The man on the line is calling from the hospital. He gave some flowers to the caterer to put on the cake and now his wife has food poisoning.
“The flowers aren’t edible,” I tell him, thinking about how he told me he was going to call off the wedding.
“I’ve seen a million flowers on cakes,” he hisses. “What did you do to the flowers?” “Nothing,” I tell him, “The flowers are grown with pesticides to keep them pretty. You
should have asked me before you put them on the cake.” I imagine the bride biting into the flowers like apples.

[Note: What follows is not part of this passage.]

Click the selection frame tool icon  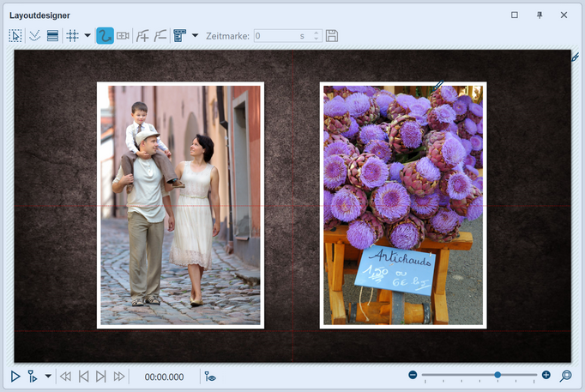[x=16, y=36]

“Can you talk to the doctor?” he asks, “anything they need to know?” “They’re locally grown ranunculus,” I say, as an itch crawls up my spine. “You’re a real piece of work,” he says, and I hang up the phone.
It keeps ringing and ringing, with orders, paramours, complaints, and come-ons, and I’m answering every call with the receiver squeezed between my ear and left shoulder as I hack away at camelia stems with a floral knife.
“Try putting the flowers in some warm water,” I say. “No, we don’t do graduations,” I say.
“Is your bouquet near any ethylene releasing fruits?” I ask.
“Please forgive me Rebecca. You are the best thing that’s ever happened to me,” I repeat. “No, I’m not going to come over while your wife is in the hospital. Please don’t call again,” I say.
The phone stops ringing for a second, and I am about to take a late lunch, about to flip the sign on the door from open to closed, and curl up in the back room for a nap, but there is the
sleep tech walking toward the shop, looking tired and drawn in the daylight. I leave the sign and busy my hands with the camellias, arranging them in a shallow vase.
“I stayed up all day thinking of you,” he says, leaning on the counter. “Shouldn’t you be asleep right now?” I say.
“I wanted to see you again,” he says.
“I’m trying to be good. I can’t stay up anymore,” I say.
He reaches for my hands, and the gloves come off. I look at my chapped and calloused palms and think about how disappointing it is to get what you want.
“Maybe you could make another appointment?” he asks, my gloves hanging limp from his fingertips.
The phone rings. “I have to take this,” I tell him. It’s the doctor, calling with my results. “Good news! Your results were expedited,” she says.
“Did I do okay?” I ask, turning away from the sleep tech to whisper into the receiver. “You did great, sleeping beauty. Best REM figures I’ve seen in a while,” she says. “So we’re all good?” I ask, feeling like I’ve forgotten to lock the apartment door, like
I’ve left the stove on.
“You’re all set sweet pea,” she says, something tender in her voice. “You can sleep in your own bed again.”
I hang up the phone, stick a camelia behind my ear, and face the sleep tech. His face is a little puffy from fatigue, and he’s so close that I can see the fine capillaries that tinge his under eyes the palest blue.
“The doctor says I’m all set,” I tell him. I close his fingers around the gloves, “Something to remember me by.”